"triple set" is my new favorite drink!

[tampapoker 0]

I was playing in an annual two table NL tourney this past weekend. THe buy-in was pretty substantial and we had 20 players. The event only paid the top three places 1st = 50%; 2nd = 30% and 3rd = 20%. I made it into the top three and I had about 40% of the chips, the guy I will call "A" had about 50% of the chips and the guy I will call "B" was shortstacked with 10% of the chips. Immediately after we got to three players, I was in the small blind, A was in the big blind, and C was on the button. I was dealt pocket ks. C moved all in pre-flop, I only called his pre-flop all in (it was about 4.5 times the amount of the big blind) and A also calls.
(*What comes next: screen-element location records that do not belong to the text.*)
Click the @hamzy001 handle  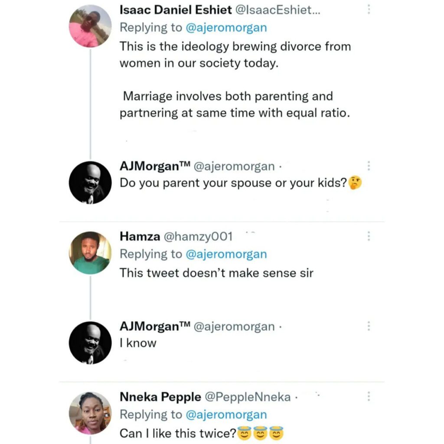[198, 236]
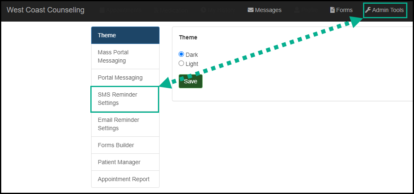Open Email Reminder Settings
This screenshot has width=414, height=194.
(x=125, y=124)
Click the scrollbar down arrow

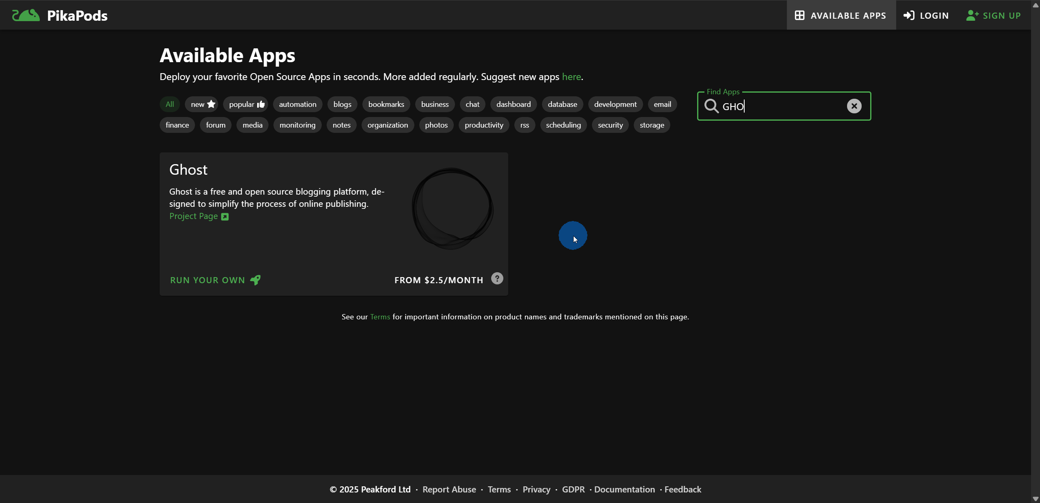point(1035,499)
The flop comes: K-8-3 in that order (and a rainbow flop)I check and A bets the pot. I raise him double his bet and he pushes all in. I call.As it turns out, A had pocket 8-8 and B had pocket 3-3. WE ALL FLOPED SETS.I ended up winning the pot, but I was wondering if any of you math wizards can calculate the chances that 1) three players would have a pocket pair) and 2) all three players would flop a set. Also, has anyone else ever seen anything quite like this before. We were all shocked.

[....Ian.... 0]

i dunno how to figure the chances of all of yall having pairs......but the chances (provided that 3 players have pairs) of all 3 flopping a set are 1 in 1732.5 (or 0.06%)

[BetItAll33 0]

i dunno how to figure the chances of all of yall having pairs......but the chances (provided that 3 players have pairs) of all 3 flopping a set are 1 in 1732.5  (or 0.06%)

By my math, it's about 4869 to 1 against all three of you being dealt pocket pairs at a 3 handed table. As for flopping a set, I think those numbers are too high Ian. Since order isn't important, the chances of all three flopping a set should be:(2/46) * (2/45) * (2/44) this is 1/11,385 or .000205.